The Standard & Poor's index of major banks tumbled 2.01% Monday, after diving 3.08% Friday as the government released a trio of unexpectedly vigorous employment reports. By contrast, the overall S&P fell only 3.09% in those two days.
Despite the large bank stock selloff, many Wall Street observers cautioned against panic.
They argued a better economy could help prevent further deterioration in consumer credit quality, the bugaboo of the past few months. In addition, they said many banks have positioned their balance sheets to be immune to volatile changes in interest rates.
But one prominent analyst downgraded the stocks of five major banks Monday, saying profits are imperiled.
"Over the past few months, we had assumed the economy would slow on its own, providing bank stocks with a reasonably favorable environment of slow growth, low interest rates, and an accommodative yield curve," said Judah S. Kraushaar, of Merrill Lynch & Co.
But now, prospects that the Federal Reserve may tighten rates "makes us considerably more concerned that bank stocks may be in for some rougher sledding in the short term," he said.
Mr. Kraushaar cut his near-term rating to "neutral" from "accumulate" on both BankAmerica Corp. and NationsBank Corp., and lowered ratings to "accumulate" from "buy" on Chase Manhattan Corp. and Republic New York Corp. He also lowered his near-term rating to "reduce" from "neutral" on Signet Banking Corp.
On Friday, the government said the nation added 239,000 jobs in June, 82,000 more than expected. Also, unemployment dipped to 5.3%, a six-year low, and hourly wages had the largest jump on record - all likely precursors to inflation in Wall Street's view.
The yield on the government's 30-year bond surged to 7.18% Friday, and on Monday hit 7.24%, before settling back down to 7.19% in late-afternoon trading.
Rising rates can hurt banks since rates on liabilities can rise faster than those on assets, and loan growth can be stunted. But many analysts think banks' effort to manage their interest-rate sensitivity should limit the damage.
"I am not changing any of my ratings. I still like the group," said Dennis Shea of Morgan Stanley & Co. "While rate-sensitive, bank stocks can withstand the pressure of rising rates and can even do better in this environment."
Indeed, Carole Berger of Salomon Brothers on Monday upgraded BankAmerica to "buy," citing the company's earnings prospects.
And Michael Stead, a portfolio manager with SIFE Trust Fund, said the selloff represented a buying opportunity.
Bank earnings should rise, and consumer credit quality should be less of a problem in a growing economy, he said. In the last few months, rising consumer debt problems, especially credit cards, have sent shock waves through the financial services sector.
But Mr.
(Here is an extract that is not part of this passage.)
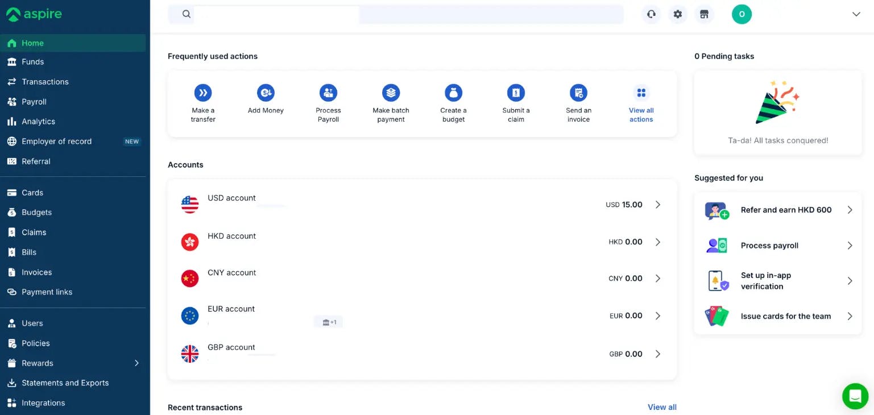The height and width of the screenshot is (415, 874).
Task: Open the calendar icon in the top bar
Action: click(705, 14)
Kraushaar is not sure the healthy job figures mean that consumer credit problems are now solved. "Given the persuasive signs of consumer credit distress even with the strong employment levels, we increasingly worry that writeoff rates may go to historical highs and that consumer credit demand may dry up quickly."
Lawrence Vitale of Bear, Stearns & Co. argued that rising rates will likely hurt bank stocks, despite the sector's efforts to be rate-neutral.
Banks get a significant chunk of revenues from noninterest income, he said, and many of these businesses like investment banking and money management firms are interest-rate sensitive.